OPEC signals oil supply from rivals proving resilient to low prices
Some Opec members with economies reliant on higher crude prices have become increasingly desperate lately.
It revised its annual forecast for global demand up by 90,000 barrels a day compared to its July report and increased its outlook for production outside OPEC by the same amount.
The return of Iranian oil to the market could make oil even cheaper than the current lows of about $49.50 a barrel. The pullback “might also be related to challenges in keeping exports elevated in an environment where other Opec countries also fight for market share”.
Oil output from the Organisation of the Petroleum Exporting Countries (Opec) surged to its highest in more than three years last month. “U.S. onshore production from unconventional sources is now expected to decline marginally in the second half of 2015 through year-end, while U.S. offshore production is expected to grow due to project start-ups”, OPEC said. The strategy comes as a flood of new oil-including U.S. shale output and new OPEC production-hits at a time when demand forecasts remain cloudy.
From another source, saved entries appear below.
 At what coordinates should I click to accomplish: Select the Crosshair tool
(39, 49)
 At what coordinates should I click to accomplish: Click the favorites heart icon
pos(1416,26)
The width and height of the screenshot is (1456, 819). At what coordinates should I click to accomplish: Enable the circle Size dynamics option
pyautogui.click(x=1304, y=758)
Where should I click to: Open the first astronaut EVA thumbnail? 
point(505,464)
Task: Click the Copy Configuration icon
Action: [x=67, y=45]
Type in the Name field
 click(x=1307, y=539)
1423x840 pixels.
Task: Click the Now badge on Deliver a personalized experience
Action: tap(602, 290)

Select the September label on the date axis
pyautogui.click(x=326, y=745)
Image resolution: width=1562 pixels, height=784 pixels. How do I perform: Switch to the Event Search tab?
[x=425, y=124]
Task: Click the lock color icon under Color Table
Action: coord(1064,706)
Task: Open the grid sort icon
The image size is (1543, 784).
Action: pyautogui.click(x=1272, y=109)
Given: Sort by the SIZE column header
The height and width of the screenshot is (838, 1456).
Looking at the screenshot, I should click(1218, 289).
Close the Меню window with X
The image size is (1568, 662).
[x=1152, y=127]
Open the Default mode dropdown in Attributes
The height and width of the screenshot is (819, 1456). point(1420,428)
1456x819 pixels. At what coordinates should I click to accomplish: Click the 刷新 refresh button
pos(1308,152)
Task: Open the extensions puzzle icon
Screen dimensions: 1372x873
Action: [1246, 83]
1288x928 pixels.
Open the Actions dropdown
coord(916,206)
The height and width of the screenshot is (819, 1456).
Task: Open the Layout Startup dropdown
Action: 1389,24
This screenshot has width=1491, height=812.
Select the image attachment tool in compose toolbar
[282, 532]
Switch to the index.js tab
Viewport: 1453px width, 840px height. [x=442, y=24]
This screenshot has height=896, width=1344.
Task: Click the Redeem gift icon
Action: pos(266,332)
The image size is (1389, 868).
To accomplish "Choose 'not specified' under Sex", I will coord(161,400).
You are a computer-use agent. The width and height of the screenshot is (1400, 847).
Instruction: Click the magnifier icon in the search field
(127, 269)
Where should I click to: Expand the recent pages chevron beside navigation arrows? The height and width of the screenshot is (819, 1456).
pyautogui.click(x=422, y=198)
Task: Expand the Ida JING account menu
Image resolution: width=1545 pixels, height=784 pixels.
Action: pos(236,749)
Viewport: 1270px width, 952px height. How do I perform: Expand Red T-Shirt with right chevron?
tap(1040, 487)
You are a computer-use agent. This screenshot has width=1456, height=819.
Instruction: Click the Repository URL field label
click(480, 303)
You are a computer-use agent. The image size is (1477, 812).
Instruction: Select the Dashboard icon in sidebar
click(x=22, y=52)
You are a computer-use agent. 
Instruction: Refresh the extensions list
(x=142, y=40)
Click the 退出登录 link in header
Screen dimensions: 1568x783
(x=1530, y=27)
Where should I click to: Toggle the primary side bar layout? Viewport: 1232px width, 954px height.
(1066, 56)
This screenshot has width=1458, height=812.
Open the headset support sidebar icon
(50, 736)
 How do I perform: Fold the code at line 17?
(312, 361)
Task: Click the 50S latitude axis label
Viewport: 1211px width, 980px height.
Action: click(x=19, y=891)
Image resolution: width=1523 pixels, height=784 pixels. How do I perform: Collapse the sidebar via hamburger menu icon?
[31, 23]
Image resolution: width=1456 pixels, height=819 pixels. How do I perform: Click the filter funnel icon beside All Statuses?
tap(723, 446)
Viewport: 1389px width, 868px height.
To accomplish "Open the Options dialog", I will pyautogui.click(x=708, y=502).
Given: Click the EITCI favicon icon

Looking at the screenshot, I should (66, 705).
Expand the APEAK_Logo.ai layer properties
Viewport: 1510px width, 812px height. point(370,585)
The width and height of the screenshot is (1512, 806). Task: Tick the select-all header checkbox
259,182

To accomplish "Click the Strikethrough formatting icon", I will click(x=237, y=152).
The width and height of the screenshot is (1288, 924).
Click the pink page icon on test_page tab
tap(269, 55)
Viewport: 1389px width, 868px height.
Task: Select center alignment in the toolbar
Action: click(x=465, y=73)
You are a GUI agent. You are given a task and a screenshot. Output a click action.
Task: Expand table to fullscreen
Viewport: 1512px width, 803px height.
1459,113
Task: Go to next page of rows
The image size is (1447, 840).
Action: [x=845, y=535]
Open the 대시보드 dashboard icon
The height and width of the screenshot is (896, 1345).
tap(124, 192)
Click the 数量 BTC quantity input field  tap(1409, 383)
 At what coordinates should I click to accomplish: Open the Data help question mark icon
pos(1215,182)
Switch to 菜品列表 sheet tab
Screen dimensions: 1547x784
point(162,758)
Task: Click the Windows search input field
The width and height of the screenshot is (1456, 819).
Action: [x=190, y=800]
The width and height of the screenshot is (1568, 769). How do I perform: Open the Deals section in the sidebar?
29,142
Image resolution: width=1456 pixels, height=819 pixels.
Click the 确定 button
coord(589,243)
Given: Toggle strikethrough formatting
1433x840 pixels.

The 12-member oil cartel OPEC continues to pump oil at an unrelenting pace.
“The OPEC secretariat is indeed re-evaluating non-OPEC supply’s ability to withstand prices”, said Samuel Ciszuk, senior adviser on security of supply to the Swedish Energy Agency. According to secondary sources cited by the report, OPEC produced 30.51 million bpd in July – 1.5 million bpd more than its 30-million-bpd target.
China consumed 10.9 million barrels a day in June, 490,000 barrels a day higher than the same month a year ago, according to OPEC, but growth in Chinese oil demand is expected to slow somewhat from 360,000 barrels a day this year to 330,000 barrels a day next year.
Opec’s monthly oil market report suggested total output among member countries rose 100,700 barrels per day to 31.5m.
Despite the drop in prices since the last OPEC meeting, officials including Secretary-General Abdullah al-Badri have downplayed the prospect of the group cutting output and said they expect rising demand to support prices. Gulf members, however, have rebuffed calls for an emergency OPEC meeting and show no sign of willingness to consider output cuts.
Crude oil prices have been trading consistently lower because global demand isn’t taking up the surplus in supply.